L’humeur fantaisiste
Le 15 août 2024
L’un des films phares de Cassavetes, où Gena Rowlands interprète une femme sincère et fragile en proie aux affres de la conformité.
- Réalisateur : John Cassavetes
- Acteurs : Gena Rowlands, Peter Falk, Katherine Cassavetes, Fred Draper, Matthew Labyorteaux
- Genre : Drame, Romance, Mélodrame, Film culte
- Nationalité : Américain
- Distributeur : Orly Films
- Durée : 2h27mn
- Reprise: 11 juillet 2012
- Titre original : A woman Under the Influence
- Date de sortie : 14 avril 1974
L'a vu
Veut le voir
Résumé : Contremaître sur les chantiers, Nick est submergé par le travail. Il annonce un soir à sa femme Mabel qu’il ne pourra pas rentrer chez lui comme prévu. Seule et totalement désemparée, Mabel confie alors ses enfants à sa mère, se saoule et, à demi-consciente, ramène un homme à la maison. Le lendemain, Nick débarque avec toute son équipe. Mabel leur prépare des spaghettis, essaye d’être gentille et prévenante ; mais sa fantaisie et ses excès embarrassent tout le monde et ses efforts dégénèrent dans une nouvelle scène de ménage avec Nick.

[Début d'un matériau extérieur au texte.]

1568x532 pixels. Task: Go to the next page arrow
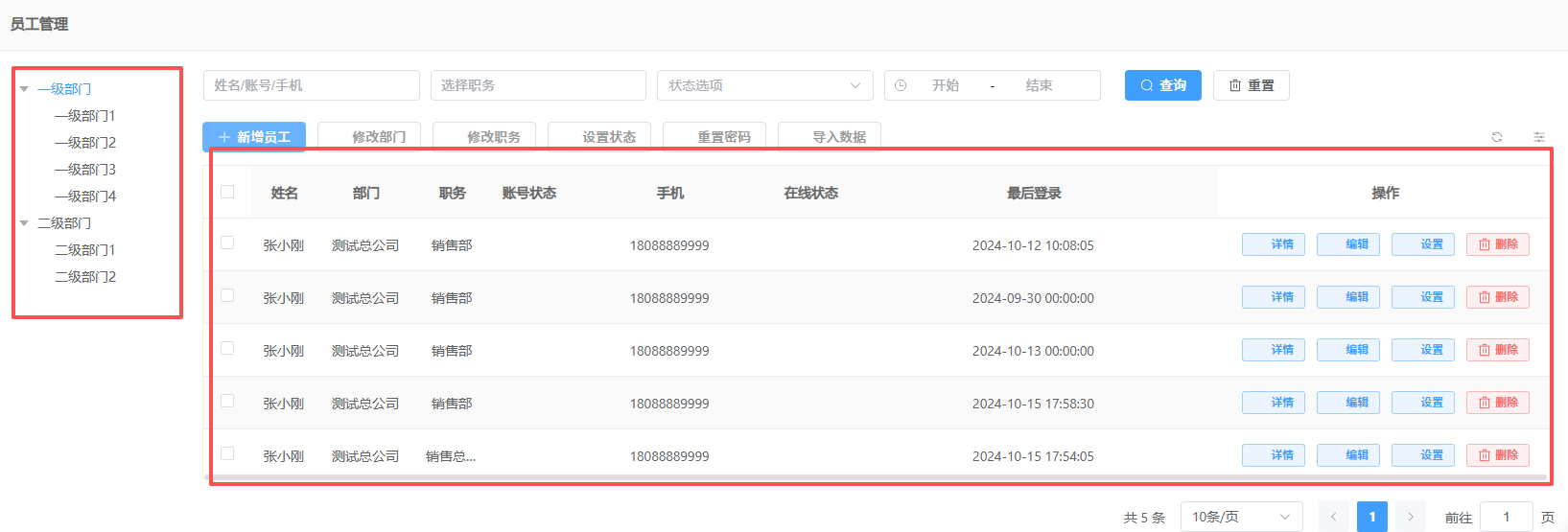pyautogui.click(x=1410, y=517)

Critique : En 1974, John Cassavetes, toujours caméra à l’épaule, nous livre Une femme sous influence, une vision de la femme en prise avec la société, qu’il dépeint comme fantaisiste à la limite de l’aliénation. Mais l’est-elle réellement ? Ou est-ce l’alcool, élément perturbateur, qui comme son titre nous l’indique « A Woman Under the Influence » qui signifie en anglais “être sous l’emprise de l’alcool ou d’une drogue”, qui met Mabel dans une telle situation ? Pourtant, hormis l’une des premières scènes, où dans un bar l’héroïne y plonge son désarroi pour finir au bras d’un inconnu, on ne la voit pas s’enivrer. Mais si l’on ne s’arrête pas à cette première évidence, on perçoit un message beaucoup plus profond du réalisateur. C’est en écrivant une pièce de théâtre à la demande de son épouse, l’actrice Gena Rowlands, à qui il destine le rôle-titre, que lui vient à l’esprit ce récit. Une histoire qui fait écho à ce même sentiment de différence qu’il éprouve face au monde hollywoodien dans lequel il ne se reconnaît pas. Lui, qui n’aspire qu’à une seule chose : s’affranchir des codes et créer en toute indépendance.

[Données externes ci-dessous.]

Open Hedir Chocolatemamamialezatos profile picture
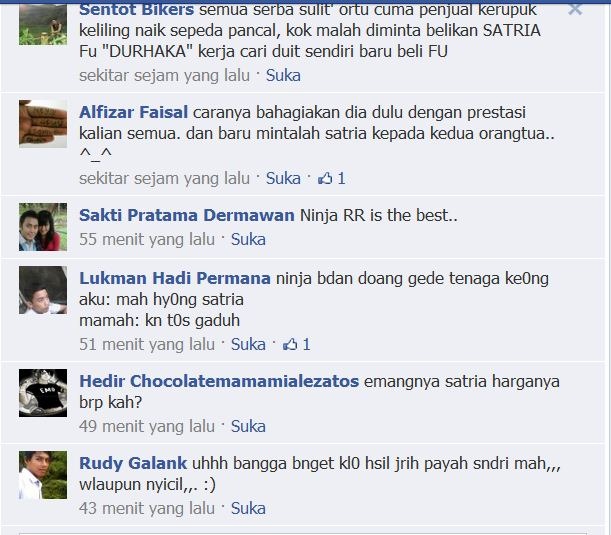Viewport: 611px width, 535px height. [x=43, y=393]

Le rôle de Mabel implique un investissement si intense en émotion, que la comédienne ne se sent pas assez forte pour l’interpréter chaque soir sur scène, au risque de perdre elle-même sa santé mentale. De fait, le rôle n’est pas simple à tenir : il faut être à la fois une personne dite “normale” et parallèlement se laisser glisser vers une attitude non conventionnelle. Une situation qui bouscule aussi bien les autres personnages que le spectateur. Dès lors, Cassavetes reprend-il le chemin de l’écriture afin de l’adapter pour le cinéma.

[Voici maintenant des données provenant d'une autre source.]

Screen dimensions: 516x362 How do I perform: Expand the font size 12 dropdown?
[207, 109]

L’époux, Nick Longhetti, est incarné par Peter Falk, célèbre pour son rôle dans la série policière Columbo. Rentré dans la “famille Cassavetes” depuis sa collaboration sur le film Husbands, l’acteur fait preuve ici d’une telle sensibilité qu’il éclipse l’inoubliable et célèbre lieutenant, confirmant son talent d’artiste malheureusement sous-exploité. Il donne ainsi la réplique à une Gena Rowlands qui s’est imprégnée de la personnalité fantasque avec une telle ferveur, qu’elle génère chez le spectateur le même malaise que celui éprouvé par les autres protagonistes. Nous qui sommes pour la plupart rentrés dans un moule dit de “conformité”, ne pouvons être véritablement gênés par la folie, car absente de notre univers proche. Mais le fait que Mabel soit une mère, une femme à l’apparence normale mais encline à une certaine extravagance, nous indispose. Car si elle avait été véritablement psychiquement perturbée, cela n’impacterait pas notre vision. On comprend alors pourquoi la comédienne obtint, cette même année, le Golden Globe de la meilleure actrice dans un drame, prouvant par la même occasion le génie de son mari. Maître en sa qualité de metteur en scène et scénariste, il réussit à nous placer du point de vue de celui qui met en avant le comportement de Mabel.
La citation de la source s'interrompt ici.